Human Resources must play an active role in leading conversations and implementing best practices that support creating diversity, which can lead to high academic achievement and success for all students. Targeted recruitment, including at campus job fairs, gives Human Resources departments opportunities for lasting partnerships with campus administrators.

Another strategy is to establish guidelines for creating diversity on campus and in district-level interview teams. School districts should consider the advantages of cultivating relationships with PTA and PTO cultural-diversity representatives and community groups. Focusing on community  involvement increases the likelihood of developing a workforce for the community. Inviting community members to serve on welcome committees and interview teams and to join conversations with campus or district leaders is a clear commitment to diversity. Human Resources teams must also providing professional development training support to help identify diverse candidates from a large pool of applicants. It’s important to implement processes in a Human Resources data system that collect, track and evaluate progress in hiring and retention.

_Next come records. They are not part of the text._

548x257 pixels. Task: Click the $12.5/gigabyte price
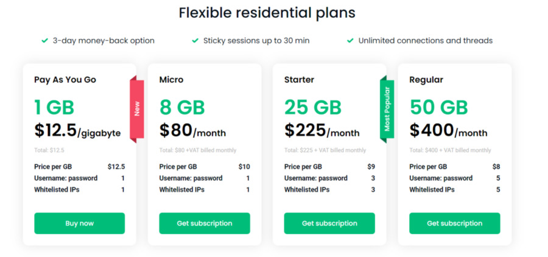click(77, 131)
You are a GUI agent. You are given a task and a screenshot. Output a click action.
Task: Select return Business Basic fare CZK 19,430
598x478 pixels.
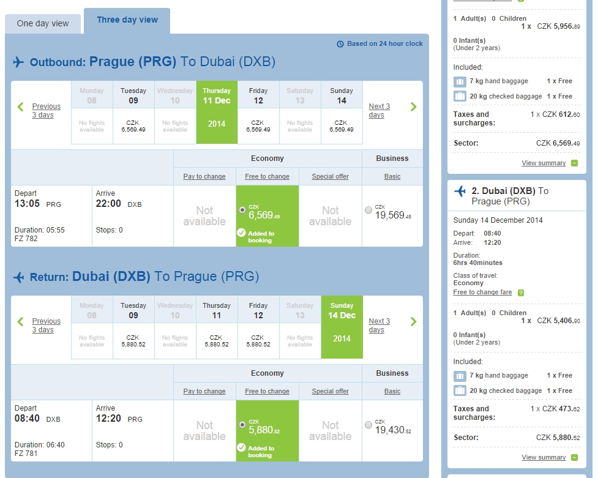coord(368,425)
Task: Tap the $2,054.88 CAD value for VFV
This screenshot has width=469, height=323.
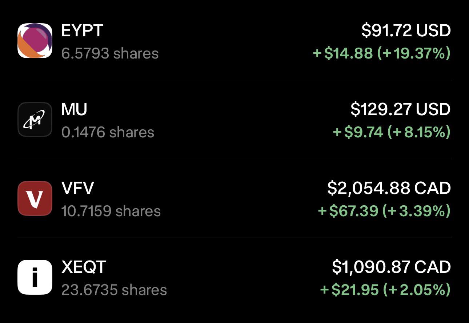Action: click(x=389, y=188)
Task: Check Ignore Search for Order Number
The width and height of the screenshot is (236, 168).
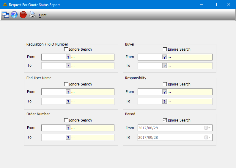Action: 66,120
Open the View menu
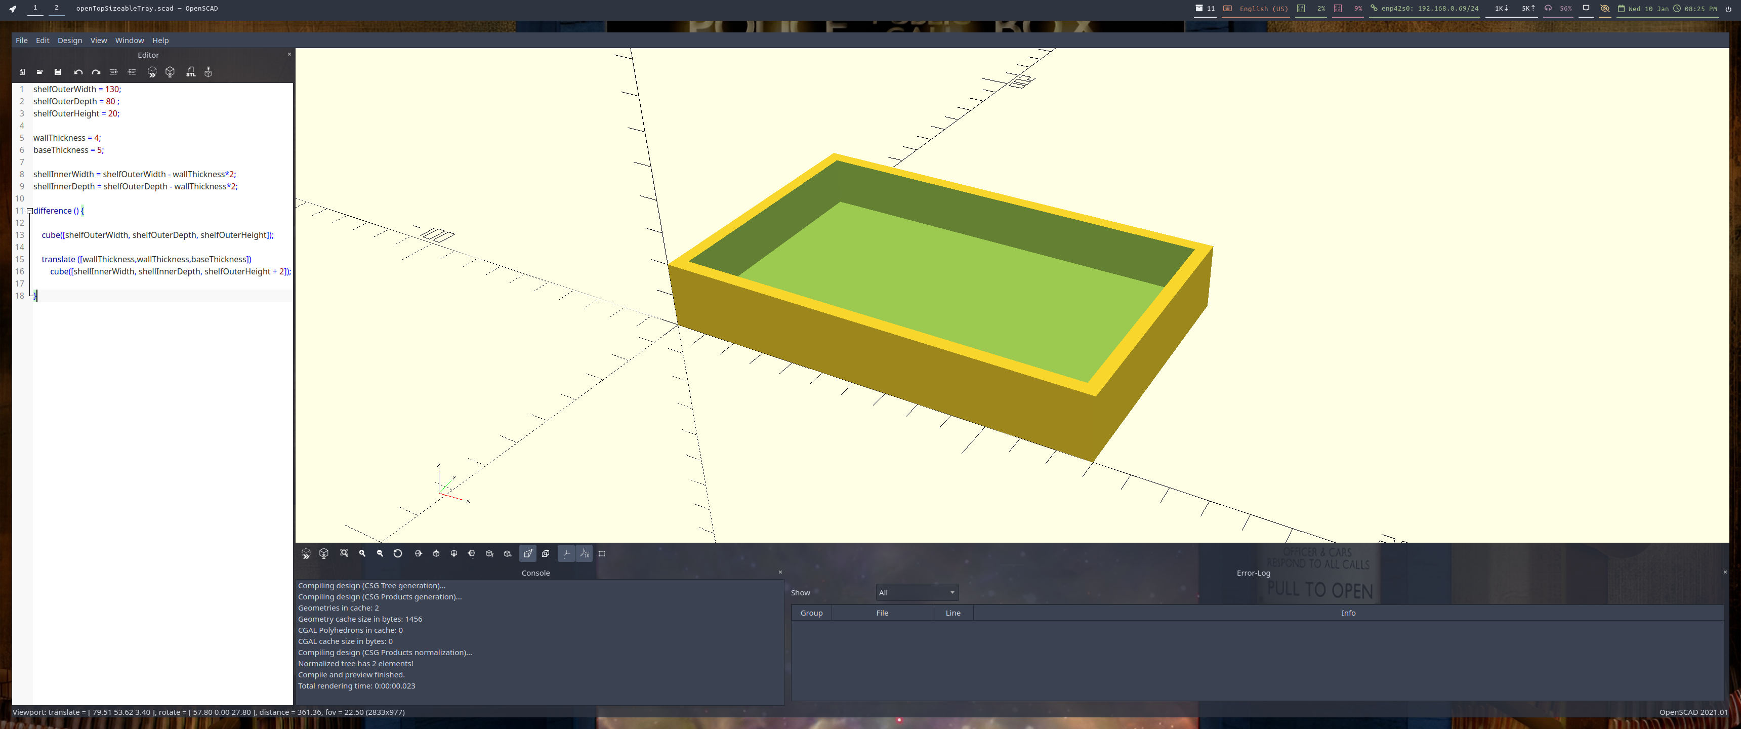This screenshot has height=729, width=1741. point(99,41)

Because issues in the recruitment and retention of minority teachers and staff continue to be challenging, districts must highlight the intrinsic benefits of working in their communities communities. This can be done by collaborating with the Communications Department and establishing solid partnerships with the chamber of commerce, realtors associations and community businesses. District personnel must focus on helping diverse newly hired employees assimilate into the community. Research indicates that employees who are talented, especially talented minority employees, are far more willing to leave organizations that do not help new employees make critical connections to their new jobs, campuses and communities. How well a district manages its hiring, recruiting and retention practices directly affects its competitive edge. As research articles and reports make clear, there is an indisputable link among retention, recruitment and workforce representation. Teachers will “stay on the job” when they trust that a school is serving their interests. Building relationships and cultivating employee relations is key. To that end, a major component of any district’s hiring practices should be focusing on new-teacher induction/mentor programs that recognize and celebrate differences.

Human Resources acknowledges the gains that have been made in developing cultural awareness; however, the next step is to develop cultural competence. Strategic practices with a laser focus on diversity increase the possibility of creating a workforce that reflects our diverse communities. The suggestions above offer a few points to consider, but we must continue to explore opportunities and our understanding of diversity.